Why I mostly don't use ed(1)
for non-interactive edits in scripts
One of the things that is frequently
said about
ed(1)
is that it remains useful for non-interactive modifications
to files, for example as part of shell scripts. I even mentioned
this as a good use of ed
today in my entry on why ed
is not
a good (interactive) editor today,
and I stand by that. But, well, there is a problem with using ed
this way, and that problem is why I only very rarely actually use
ed
for scripted modifications to files.
The fundamental problem is that non-interactive editing with ed
has no error handling. This is perfectly reasonable, because ed
was originally written for interactive editing and in interactive
editing the human behind the keyboard does the error handling, but
when you apply this model to non-interactive editing it means that
your stream of ed
commands is essentially flying blind. If the
input file is in the state that you expected it to be, all will go
well. If there is something different about the input file, so that
your line numbers are off, or a '/search/
' address doesn't match
what you expect (or perhaps at all), or any number of other things
go wrong, then you can get a mess, sometimes a rapidly escalating
one, and then you will get to the end of your ed
commands and
'w
' the resulting mess into your target file.
As a result of this, among other issues, ed
tends to be my last
resort for non-interactive edits in scripts. I would much rather
use sed
or something else that is genuinely focused on stream
editing if I can, or put together some code in a language where I
can include explicit error checking so I'll handle the situation
where my input file is not actually the way I thought it was going
to be.
(If I did this very often, I would probably dust off my Perl.)

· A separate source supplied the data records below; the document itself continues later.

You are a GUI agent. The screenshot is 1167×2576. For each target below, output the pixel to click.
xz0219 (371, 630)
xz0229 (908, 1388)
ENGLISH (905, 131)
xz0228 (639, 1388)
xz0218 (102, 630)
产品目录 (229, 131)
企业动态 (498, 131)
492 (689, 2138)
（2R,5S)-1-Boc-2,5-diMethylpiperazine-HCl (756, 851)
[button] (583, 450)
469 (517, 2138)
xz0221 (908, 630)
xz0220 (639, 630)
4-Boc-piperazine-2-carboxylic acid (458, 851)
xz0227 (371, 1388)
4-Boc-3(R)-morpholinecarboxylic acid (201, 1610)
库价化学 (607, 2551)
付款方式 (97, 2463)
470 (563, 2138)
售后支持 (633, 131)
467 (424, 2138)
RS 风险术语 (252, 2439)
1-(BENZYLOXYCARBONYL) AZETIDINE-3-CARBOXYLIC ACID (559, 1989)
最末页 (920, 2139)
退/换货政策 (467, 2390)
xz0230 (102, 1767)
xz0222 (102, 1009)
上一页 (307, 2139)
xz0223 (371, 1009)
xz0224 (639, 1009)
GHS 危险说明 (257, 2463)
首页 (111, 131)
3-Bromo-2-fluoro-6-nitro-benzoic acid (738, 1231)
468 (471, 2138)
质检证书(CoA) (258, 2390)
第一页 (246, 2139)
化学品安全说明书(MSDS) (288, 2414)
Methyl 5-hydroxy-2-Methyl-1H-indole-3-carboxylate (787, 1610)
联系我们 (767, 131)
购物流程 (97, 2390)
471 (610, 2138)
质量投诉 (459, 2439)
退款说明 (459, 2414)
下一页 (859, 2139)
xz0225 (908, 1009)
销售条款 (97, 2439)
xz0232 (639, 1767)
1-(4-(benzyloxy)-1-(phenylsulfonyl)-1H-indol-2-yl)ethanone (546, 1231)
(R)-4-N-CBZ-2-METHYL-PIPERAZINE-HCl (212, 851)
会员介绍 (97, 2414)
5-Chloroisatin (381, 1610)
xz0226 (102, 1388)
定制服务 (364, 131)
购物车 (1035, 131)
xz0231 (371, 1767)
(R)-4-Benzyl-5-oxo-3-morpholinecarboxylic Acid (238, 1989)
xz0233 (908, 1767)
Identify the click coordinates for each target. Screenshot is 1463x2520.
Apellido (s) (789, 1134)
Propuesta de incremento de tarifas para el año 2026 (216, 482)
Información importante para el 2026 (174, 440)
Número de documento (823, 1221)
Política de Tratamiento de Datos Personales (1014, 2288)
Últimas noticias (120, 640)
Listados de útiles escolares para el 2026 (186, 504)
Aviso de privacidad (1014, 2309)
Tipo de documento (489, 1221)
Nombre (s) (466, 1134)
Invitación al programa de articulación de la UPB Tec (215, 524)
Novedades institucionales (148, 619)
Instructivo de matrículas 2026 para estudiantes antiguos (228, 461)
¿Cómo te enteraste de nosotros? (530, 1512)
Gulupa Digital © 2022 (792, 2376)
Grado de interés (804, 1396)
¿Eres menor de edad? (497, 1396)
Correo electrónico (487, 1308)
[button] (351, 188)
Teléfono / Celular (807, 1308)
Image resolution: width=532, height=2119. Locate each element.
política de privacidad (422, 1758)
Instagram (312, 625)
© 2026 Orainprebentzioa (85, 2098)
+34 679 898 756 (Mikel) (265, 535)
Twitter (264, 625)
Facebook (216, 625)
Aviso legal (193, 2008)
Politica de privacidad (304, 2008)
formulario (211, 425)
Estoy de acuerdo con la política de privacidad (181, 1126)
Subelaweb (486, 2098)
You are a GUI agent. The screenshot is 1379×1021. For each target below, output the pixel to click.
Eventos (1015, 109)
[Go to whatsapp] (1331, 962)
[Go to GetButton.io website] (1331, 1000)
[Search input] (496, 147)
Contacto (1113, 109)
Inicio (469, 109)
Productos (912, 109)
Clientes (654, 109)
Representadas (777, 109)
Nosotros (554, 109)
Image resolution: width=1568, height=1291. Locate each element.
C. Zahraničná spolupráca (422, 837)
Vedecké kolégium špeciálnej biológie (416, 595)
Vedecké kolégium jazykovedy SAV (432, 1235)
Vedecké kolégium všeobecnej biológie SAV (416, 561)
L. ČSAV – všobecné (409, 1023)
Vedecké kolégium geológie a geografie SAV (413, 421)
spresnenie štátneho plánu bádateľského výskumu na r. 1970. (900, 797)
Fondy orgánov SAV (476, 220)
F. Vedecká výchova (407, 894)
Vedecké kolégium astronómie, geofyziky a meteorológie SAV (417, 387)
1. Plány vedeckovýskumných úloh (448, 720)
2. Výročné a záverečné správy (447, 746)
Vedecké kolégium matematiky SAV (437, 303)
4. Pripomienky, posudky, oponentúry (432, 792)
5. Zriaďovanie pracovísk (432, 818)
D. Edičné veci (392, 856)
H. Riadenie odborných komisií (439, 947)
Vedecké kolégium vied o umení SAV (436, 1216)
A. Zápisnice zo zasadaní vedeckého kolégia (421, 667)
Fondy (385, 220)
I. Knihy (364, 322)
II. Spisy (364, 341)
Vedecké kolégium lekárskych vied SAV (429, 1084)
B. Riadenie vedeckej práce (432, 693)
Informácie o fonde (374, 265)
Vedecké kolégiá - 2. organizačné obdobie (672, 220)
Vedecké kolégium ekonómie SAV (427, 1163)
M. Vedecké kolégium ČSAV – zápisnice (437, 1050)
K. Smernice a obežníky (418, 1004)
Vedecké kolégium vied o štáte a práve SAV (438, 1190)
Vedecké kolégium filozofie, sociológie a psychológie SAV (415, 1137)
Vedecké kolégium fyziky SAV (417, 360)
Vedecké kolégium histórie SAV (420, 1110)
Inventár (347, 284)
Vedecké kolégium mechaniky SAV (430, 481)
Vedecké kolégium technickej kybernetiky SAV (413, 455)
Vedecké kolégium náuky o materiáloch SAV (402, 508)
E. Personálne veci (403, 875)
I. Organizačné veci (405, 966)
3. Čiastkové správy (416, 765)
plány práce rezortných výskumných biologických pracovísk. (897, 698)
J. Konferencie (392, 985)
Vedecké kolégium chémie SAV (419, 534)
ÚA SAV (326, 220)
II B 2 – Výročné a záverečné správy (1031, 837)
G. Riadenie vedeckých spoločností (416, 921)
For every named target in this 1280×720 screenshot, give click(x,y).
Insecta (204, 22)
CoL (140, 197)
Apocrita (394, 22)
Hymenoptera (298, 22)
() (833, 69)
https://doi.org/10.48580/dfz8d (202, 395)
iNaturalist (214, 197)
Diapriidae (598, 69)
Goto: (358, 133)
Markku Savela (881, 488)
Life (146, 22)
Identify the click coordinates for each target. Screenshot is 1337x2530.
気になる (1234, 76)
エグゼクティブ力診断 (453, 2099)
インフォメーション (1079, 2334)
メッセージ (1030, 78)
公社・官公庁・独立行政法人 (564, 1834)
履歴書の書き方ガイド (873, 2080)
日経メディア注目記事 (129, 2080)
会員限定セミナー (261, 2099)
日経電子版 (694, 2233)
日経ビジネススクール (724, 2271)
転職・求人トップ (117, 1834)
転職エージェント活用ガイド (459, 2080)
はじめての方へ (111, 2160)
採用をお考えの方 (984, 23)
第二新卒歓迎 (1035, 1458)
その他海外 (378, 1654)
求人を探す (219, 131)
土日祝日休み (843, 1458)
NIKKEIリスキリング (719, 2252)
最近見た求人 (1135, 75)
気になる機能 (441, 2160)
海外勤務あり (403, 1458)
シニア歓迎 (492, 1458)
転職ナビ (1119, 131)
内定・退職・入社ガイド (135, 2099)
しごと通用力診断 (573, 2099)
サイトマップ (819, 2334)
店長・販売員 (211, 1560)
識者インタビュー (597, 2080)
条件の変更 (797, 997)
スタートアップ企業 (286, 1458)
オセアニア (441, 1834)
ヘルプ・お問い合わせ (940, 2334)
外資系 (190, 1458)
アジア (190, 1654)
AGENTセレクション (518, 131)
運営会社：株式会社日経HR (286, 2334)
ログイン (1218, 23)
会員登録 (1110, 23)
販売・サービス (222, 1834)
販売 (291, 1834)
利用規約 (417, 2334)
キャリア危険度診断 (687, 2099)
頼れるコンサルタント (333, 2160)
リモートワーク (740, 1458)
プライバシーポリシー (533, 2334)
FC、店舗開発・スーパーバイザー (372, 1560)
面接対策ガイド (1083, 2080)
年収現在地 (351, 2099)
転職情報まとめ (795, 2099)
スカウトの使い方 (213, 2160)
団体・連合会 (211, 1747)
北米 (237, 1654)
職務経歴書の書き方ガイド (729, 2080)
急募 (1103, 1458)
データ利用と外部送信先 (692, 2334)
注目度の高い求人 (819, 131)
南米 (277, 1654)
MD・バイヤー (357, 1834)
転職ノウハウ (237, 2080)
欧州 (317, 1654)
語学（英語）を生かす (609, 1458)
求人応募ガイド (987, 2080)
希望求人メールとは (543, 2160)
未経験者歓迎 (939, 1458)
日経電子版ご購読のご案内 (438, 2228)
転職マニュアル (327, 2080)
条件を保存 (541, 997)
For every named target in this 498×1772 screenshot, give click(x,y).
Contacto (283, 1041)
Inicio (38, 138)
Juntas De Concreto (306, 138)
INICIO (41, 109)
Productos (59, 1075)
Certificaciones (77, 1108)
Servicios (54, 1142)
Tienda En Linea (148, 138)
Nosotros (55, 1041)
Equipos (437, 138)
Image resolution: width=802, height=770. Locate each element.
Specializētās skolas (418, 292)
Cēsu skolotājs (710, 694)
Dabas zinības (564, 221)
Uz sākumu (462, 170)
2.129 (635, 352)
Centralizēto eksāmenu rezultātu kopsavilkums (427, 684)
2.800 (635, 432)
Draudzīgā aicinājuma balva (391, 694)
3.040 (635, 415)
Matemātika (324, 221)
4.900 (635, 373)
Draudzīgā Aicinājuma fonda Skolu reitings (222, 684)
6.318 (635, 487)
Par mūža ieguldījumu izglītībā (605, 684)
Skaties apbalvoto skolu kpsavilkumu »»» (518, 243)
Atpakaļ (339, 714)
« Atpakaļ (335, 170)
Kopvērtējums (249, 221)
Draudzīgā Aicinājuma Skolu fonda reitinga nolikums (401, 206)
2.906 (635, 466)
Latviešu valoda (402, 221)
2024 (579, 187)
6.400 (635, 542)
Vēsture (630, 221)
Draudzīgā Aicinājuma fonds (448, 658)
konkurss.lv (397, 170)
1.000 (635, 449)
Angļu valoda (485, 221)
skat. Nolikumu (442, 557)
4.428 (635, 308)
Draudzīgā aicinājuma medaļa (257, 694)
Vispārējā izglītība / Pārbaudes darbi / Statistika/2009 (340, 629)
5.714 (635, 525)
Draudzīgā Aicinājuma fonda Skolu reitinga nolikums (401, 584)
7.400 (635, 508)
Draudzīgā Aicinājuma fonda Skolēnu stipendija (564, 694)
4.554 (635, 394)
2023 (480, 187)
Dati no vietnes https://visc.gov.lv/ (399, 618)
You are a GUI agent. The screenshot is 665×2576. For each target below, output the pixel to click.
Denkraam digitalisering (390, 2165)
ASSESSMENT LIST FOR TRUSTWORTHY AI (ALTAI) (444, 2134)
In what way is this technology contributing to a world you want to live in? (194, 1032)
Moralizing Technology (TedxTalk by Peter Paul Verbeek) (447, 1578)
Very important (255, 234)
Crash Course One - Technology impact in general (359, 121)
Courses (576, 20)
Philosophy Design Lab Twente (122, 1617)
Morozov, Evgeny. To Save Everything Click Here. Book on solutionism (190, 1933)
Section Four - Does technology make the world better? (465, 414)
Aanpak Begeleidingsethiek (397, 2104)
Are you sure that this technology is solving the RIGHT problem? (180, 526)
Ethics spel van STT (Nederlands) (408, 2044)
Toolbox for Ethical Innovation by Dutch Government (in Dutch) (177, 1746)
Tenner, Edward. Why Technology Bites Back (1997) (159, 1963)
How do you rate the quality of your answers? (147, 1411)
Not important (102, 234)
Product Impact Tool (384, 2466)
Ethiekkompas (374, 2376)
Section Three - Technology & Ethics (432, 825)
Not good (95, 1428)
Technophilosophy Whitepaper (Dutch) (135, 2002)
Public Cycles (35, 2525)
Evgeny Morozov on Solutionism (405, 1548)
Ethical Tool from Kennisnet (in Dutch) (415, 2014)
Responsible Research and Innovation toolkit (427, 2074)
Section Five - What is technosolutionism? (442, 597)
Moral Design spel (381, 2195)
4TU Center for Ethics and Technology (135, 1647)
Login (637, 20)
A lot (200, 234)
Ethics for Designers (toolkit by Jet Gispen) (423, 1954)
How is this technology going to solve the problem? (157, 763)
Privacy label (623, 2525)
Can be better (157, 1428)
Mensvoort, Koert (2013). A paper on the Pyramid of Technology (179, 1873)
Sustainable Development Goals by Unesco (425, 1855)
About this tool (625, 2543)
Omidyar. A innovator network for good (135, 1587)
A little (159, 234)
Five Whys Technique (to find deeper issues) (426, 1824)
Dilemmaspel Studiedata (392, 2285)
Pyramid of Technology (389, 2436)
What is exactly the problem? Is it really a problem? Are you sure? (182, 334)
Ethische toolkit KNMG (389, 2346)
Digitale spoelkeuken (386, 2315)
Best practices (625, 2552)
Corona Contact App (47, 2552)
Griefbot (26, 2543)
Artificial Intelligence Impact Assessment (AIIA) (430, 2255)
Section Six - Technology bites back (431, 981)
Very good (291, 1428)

If I was creating an ideal version of ed
for non-interactive
editing, I would definitely have it include some form of conditionals
and 'abort with a non-zero exit status if ...' command. Perhaps
you'd want to model a lot of this on what sed
does here with
command blocks, b
, t
(and T
in GNU sed), and so on, but I
can't help but think that there has to be a more readable and clear
version with things like relatively explicit if conditions.
(I have a long standing sed
script that uses some clever tricks
with b
and the pattern space and so on. I wrote it in sed
to
deliberately explore these features and it works, but it's basically
a stunt and I would probably be better off if I rewrote the script
in a language where the actual logic was not hiding in the middle
of a Turing tarpit.)
PS: One place this comes up, or rather came up years ago and got
dealt with then, is in what diff
format people use for patch
.
In theory you can use ed scripts; in practice, everyone considers
those to be too prone to problems and uses other formats. These
days, about the only thing I think ed format diffs are used for is
if you want to see a very compact version of the changes. Even then
I'm not convinced by their merits against 'diff -u0
', although
we still use ed format diffs in our worklogs
out of long standing habit.
Sidebar: Where you definitely need ed
instead of sed
The obvious case is if you want to move text around (or copy it),
especially if you need to move text backwards (to earlier in the
file). As a stream editor, sed
can change lines and it can move
text to later in the file if you work very hard at it, but it can
never move text backward. I think it's also easier to delete a
variable range of lines in ed, for example 'everything from a start
line up to but not including an end marker'.
Ed will also do in-place editing without the need to write to a
temporary file and then shuffle the temporary file into place. I'm
neutral on whether this is a feature or not, and you can certainly
get ed
to write your results to a new file if you want to.